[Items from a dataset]

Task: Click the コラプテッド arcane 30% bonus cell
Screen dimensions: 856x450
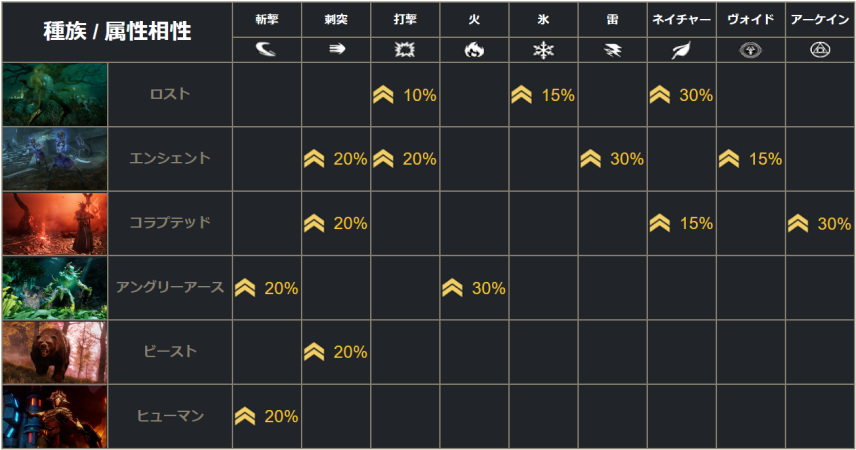Action: coord(820,223)
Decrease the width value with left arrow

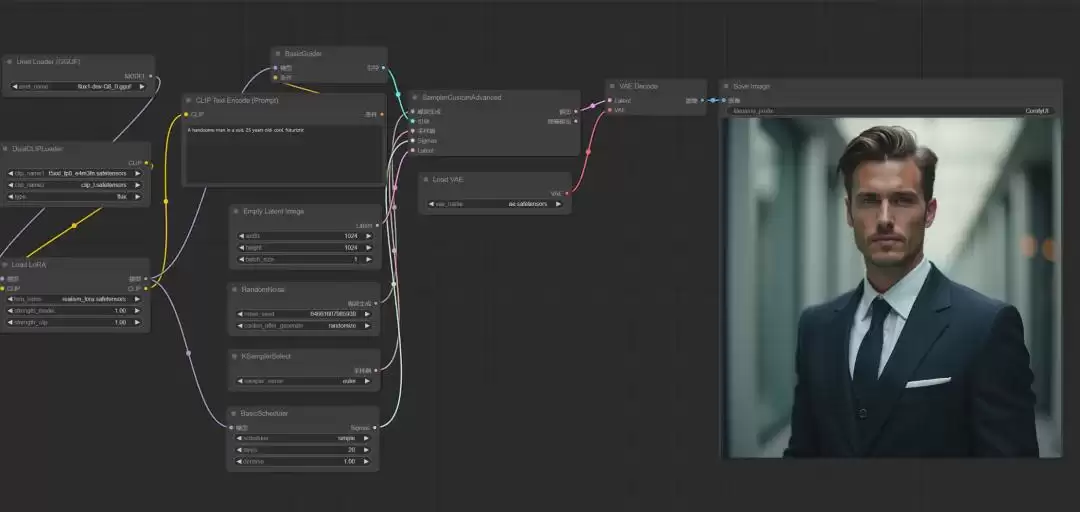click(242, 236)
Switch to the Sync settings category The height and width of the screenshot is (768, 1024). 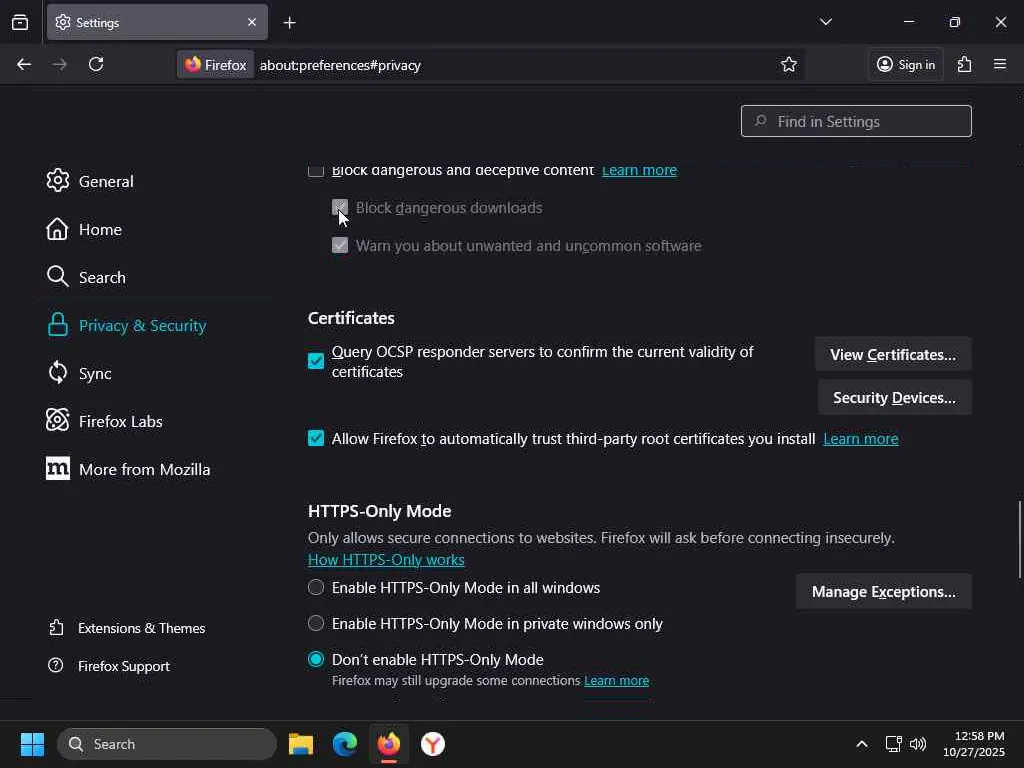[x=95, y=373]
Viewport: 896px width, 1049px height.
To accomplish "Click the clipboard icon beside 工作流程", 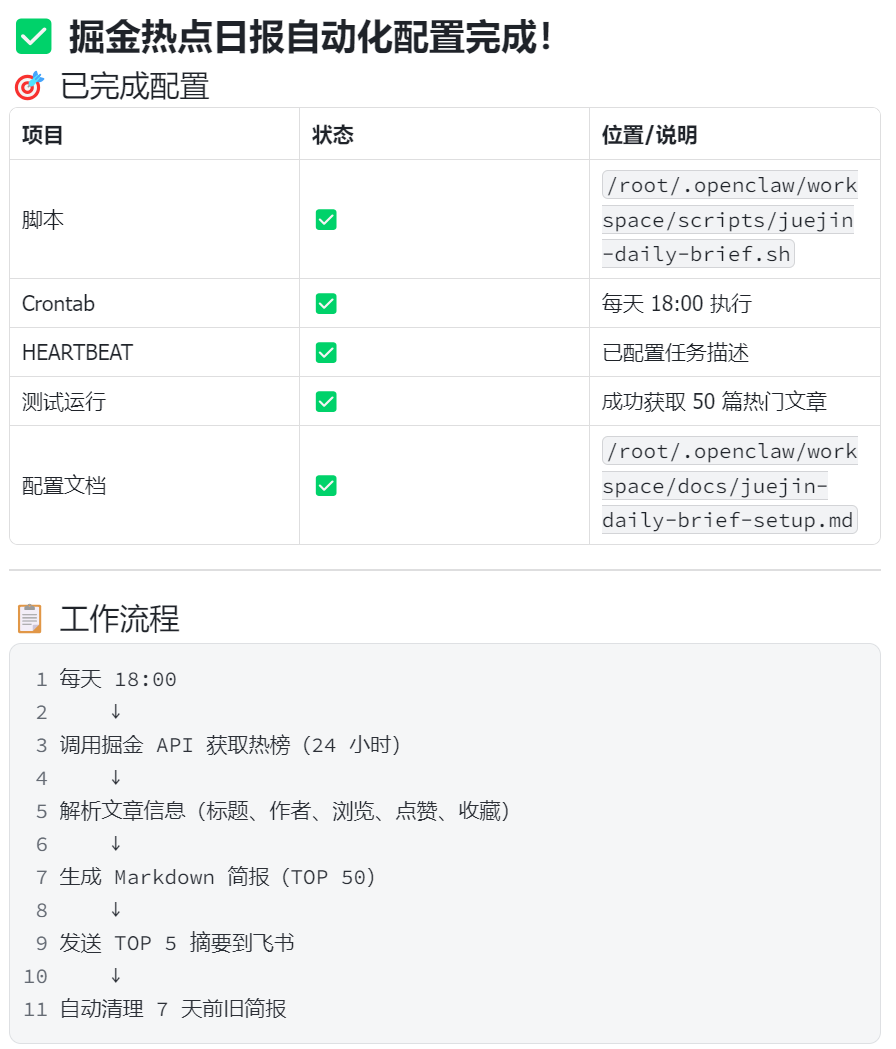I will coord(29,618).
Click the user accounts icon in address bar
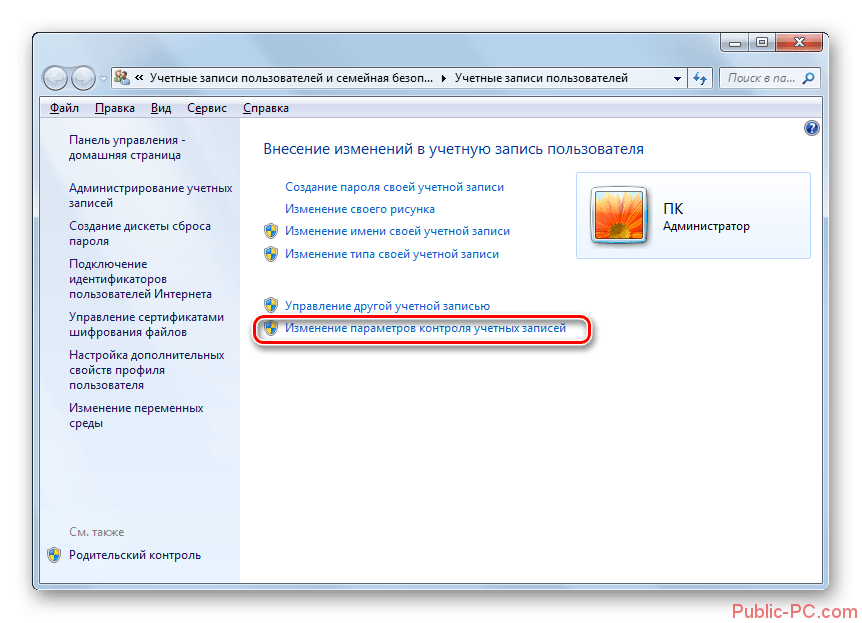The width and height of the screenshot is (862, 623). pos(121,78)
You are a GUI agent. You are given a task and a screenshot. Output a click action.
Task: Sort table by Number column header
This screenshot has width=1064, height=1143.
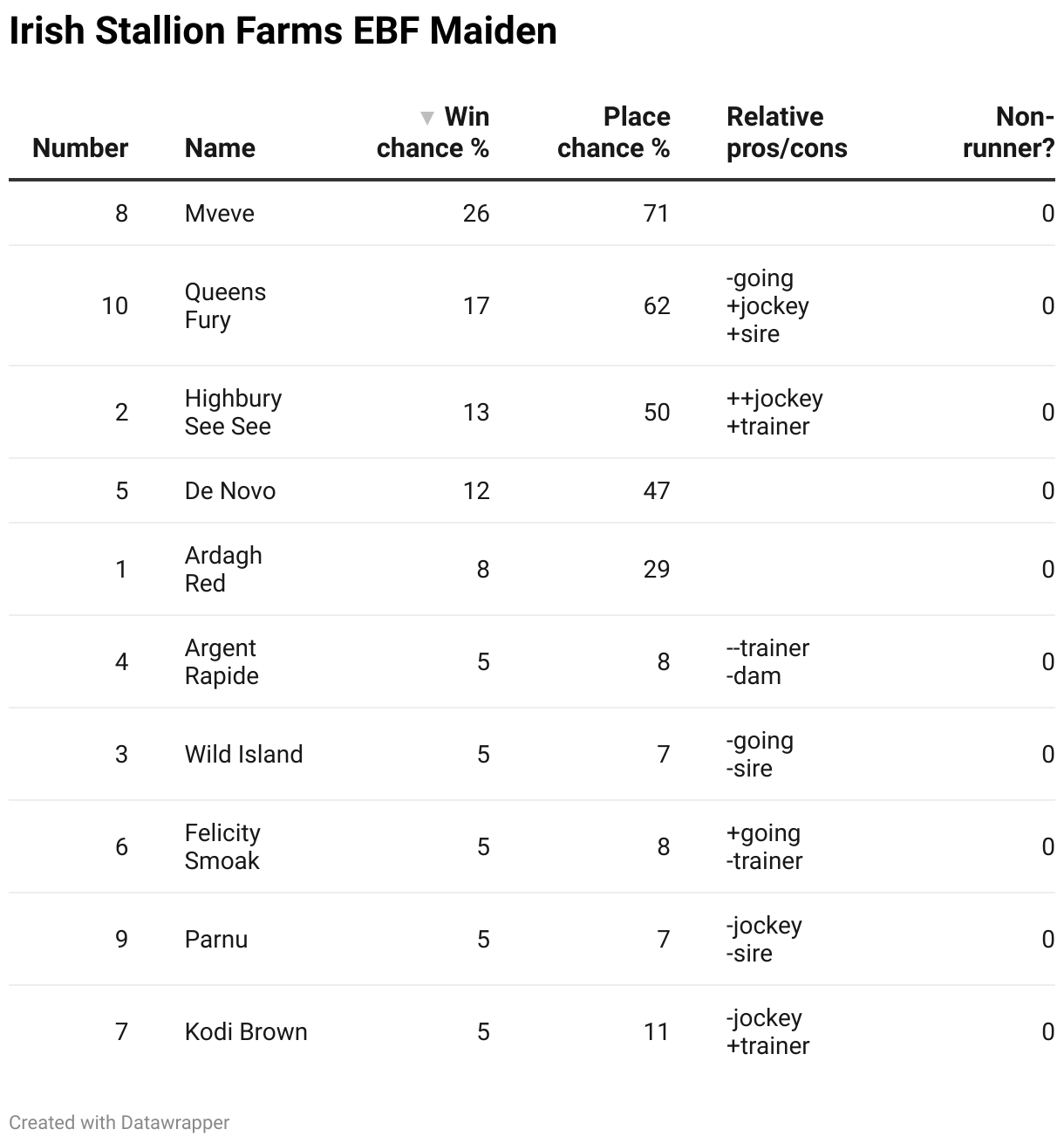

> **Directions**
Leaving out every picture, transcribe exactly the lines from the line that contains "Task: Sort table by Number column header" through the final line of the entries above.

> **Output for this task**
Task: Sort table by Number column header
This screenshot has width=1064, height=1143.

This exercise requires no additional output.